Há uns tempos, deixei por aqui um artigo em que mostrava a ortografia usada na primeira edição d’Os Maias.
Há uns dias, partilhei este artigo no Facebook e acabei por dar de caras com este curiosíssimo comentário:
“Nós escrevemos muito melhor do que Eça… que se parece com pessoas que escrevem por aqui na Internet e me causam arrepios.”
Será que a autora do comentário acha mesmo que a ortografia queirosiana era uma forma errada de escrever? Imagino-a transportada para o século XIX, onde pacientemente explicaria ao Sr. Queirós que devia ir aprender a escrever.
Este comentário revela uma forma particularmente anacrónica da crença de que a única ortografia verdadeira é a ortografia que aprendemos na escola primária. Tudo o que veio antes era ainda a língua à procura da sua verdadeira ortografia, revelada, como texto sagrado, aí por meados do século XX. Tudo o que veio depois, claro está, são modernices degeneradas.
Ora, a ortografia é uma convenção, que a todos convém conhecer, mas não é um conjunto de regras sagradas, inscrito em pedra para todo o sempre.
Tenho para mim (mas posso estar errado) que a ortografia não só não é eterna, como não devia ser regulada por lei, como se tivesse de ficar definida para todo o sempre. O inglês sobrevive bem sem leis que digam qual é a ortografia correcta. Aliás, ao contrário do que se possa pensar, a regulação legal da ortografia acaba por ser fonte de instabilidade: a ortografia fica sujeita aos experimentalismos de quem quer afinar a forma como todos escrevemos. Se a sintaxe fosse regulada pelo Parlamento, mais tarde ou mais cedo lá apareceria alguém a dizer que a sintaxe da língua portuguesa tinha de ser unificada. Como não é, fica nas mãos de quem fala português, e está muito bem assim.

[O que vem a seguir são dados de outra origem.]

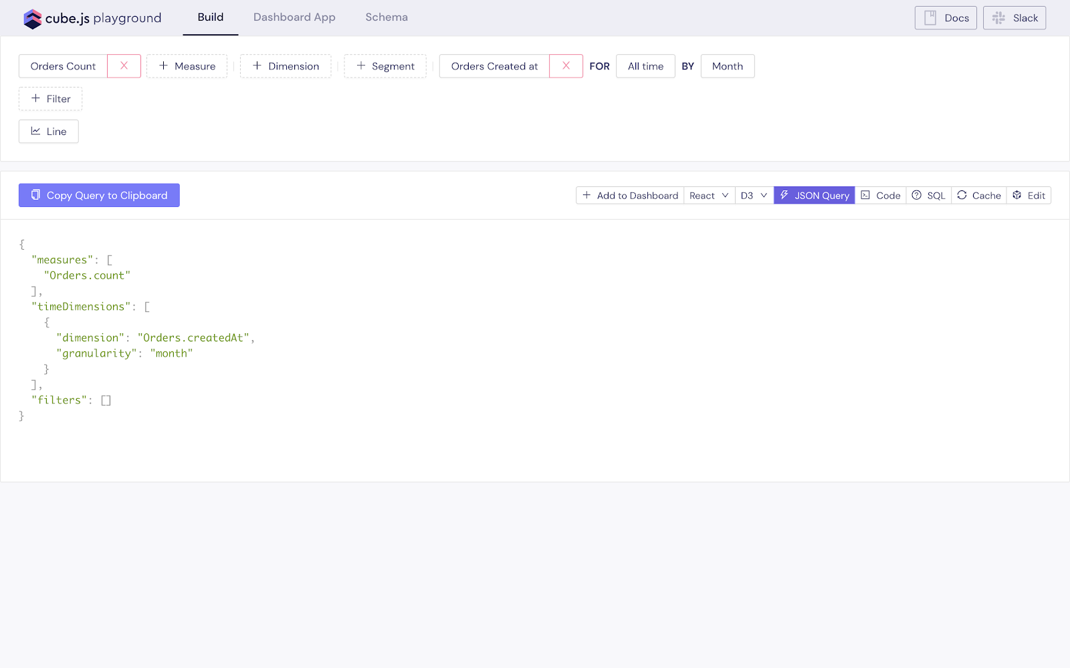Open the SQL view
This screenshot has width=1070, height=668.
tap(928, 195)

Adiante. O curioso comentário representa também o síndroma “depois de mim, o dilúvio”. Aparentemente, houve uma altura em que os portugueses escreviam bem (menos o Eça). Depois, apareceu a Internet e estragou tudo; outros há que acusam o sistema de ensino, a televisão, os telemóveis ou, genericamente, os “jovens”, que parecem já ter nascido com vontade de estragar tudo.
Mas, pergunto: será que a população portuguesa de há 50 anos tinha melhor ortografia do que hoje? Se nos lembrarmos da taxa de analfabetismo dessa altura, talvez comecemos a duvidar dessa ideia.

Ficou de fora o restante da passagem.